PAGE TEXT:
How to collaborate with ASReview? #975

Rensvandeschoot · 2022-02-10T19:20:47Z

Rensvandeschoot
Feb 10, 2022
Maintainer

Systematic reviewing using software implementing Active Learning (AL) is relatively new. Many users (and reviewers) have to get familiar with the many different ways of how AL can be used in practice. In this discussion thread, we will discuss various options meant to inspire others and help answer questions from your collaborators or reviewers.

Let’s assume you conducted a systematic search in multiple databases, the results were merged into one dataset, the data was de-duplicated, and as many abstracts as possible were retrieved (why?). You found 10,000 potentially relevant records, and you want to screen the records based on predefined inclusion/exclusion criteria with two screeners, researchers A and B. Also, you have ten records of which you already know are relevant and ten irrelevant; this is what we call prior knowledge.

What options do you have?

REQUIRED WORK:
[A] Copy everything in the ASReview thread from "Let’s assume you" down to "call prior knowledge.".
[B] Proceed with the ASReview collaboration thread, picking up where it stops.

COLLECTED MATERIAL:
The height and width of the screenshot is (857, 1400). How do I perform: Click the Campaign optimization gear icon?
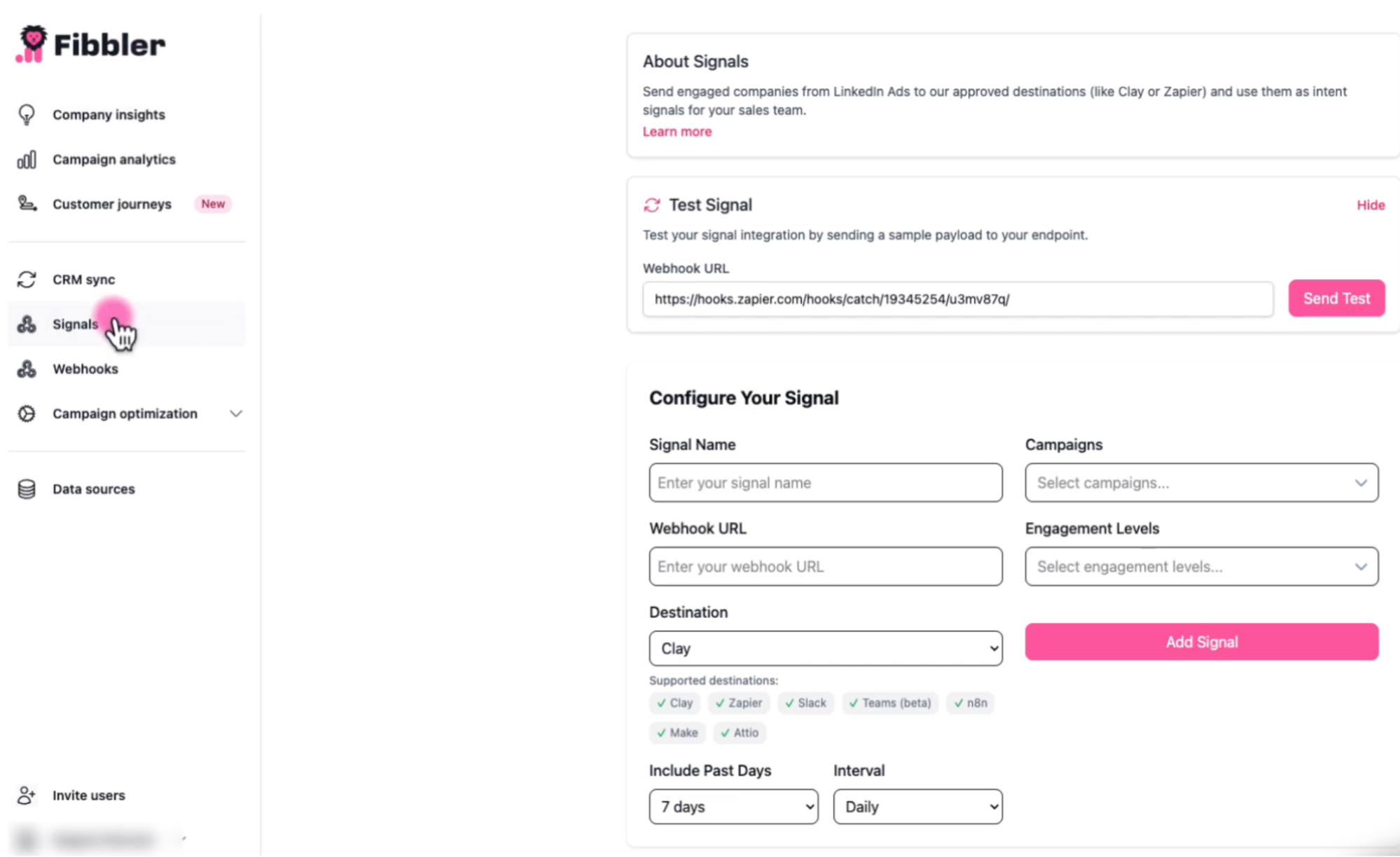(27, 413)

THE ANSWERS:
[A]
Let’s assume you conducted a systematic search in multiple databases, the results were merged into one dataset, the data was de-duplicated, and as many abstracts as possible were retrieved (why?). You found 10,000 potentially relevant records, and you want to screen the records based on predefined inclusion/exclusion criteria with two screeners, researchers A and B. Also, you have ten records of which you already know are relevant and ten irrelevant; this is what we call prior knowledge.

[B]
Rensvandeschoot · 2022-02-11T13:27:28Z

Rensvandeschoot
Feb 11, 2022
Maintainer Author

Both researchers install the software locally, upload the same data and precisely the same prior knowledge (e.g., ten relevant +10 irrelevant), train the same model, and independently start screening for relevance. After both researchers are done screening (either because the time is up or because the model presents only irrelevant records), the results, containing the labeling decisions and the ranking of the unseen records, are exported as a RIS, CSV, or XLSX file. Both files can be merged in, for example, Excel or R. Now, you can compute the similarity in decisions, just like with a classical PRISMA-based review. The only difference is that there might be records only seen by one of the two researchers. My advice would be to discuss such papers with the team and make a joint decision.

1 reply

Rensvandeschoot Feb 11, 2022
Maintainer Author

One researcher can set up the project and share the project before the actual screening starts. This will make sure that you really start with the same priors and project setup.

Rensvandeschoot · 2022-02-11T13:31:01Z

Rensvandeschoot
Feb 11, 2022
Maintainer Author

Both researchers use the same data but different settings: for example different prior knowledge so that you can check if using different starting values result in the same set of relevant papers. A similar procedure can be applied by choosing different models (there are many different feature extraction techniques and classifiers available).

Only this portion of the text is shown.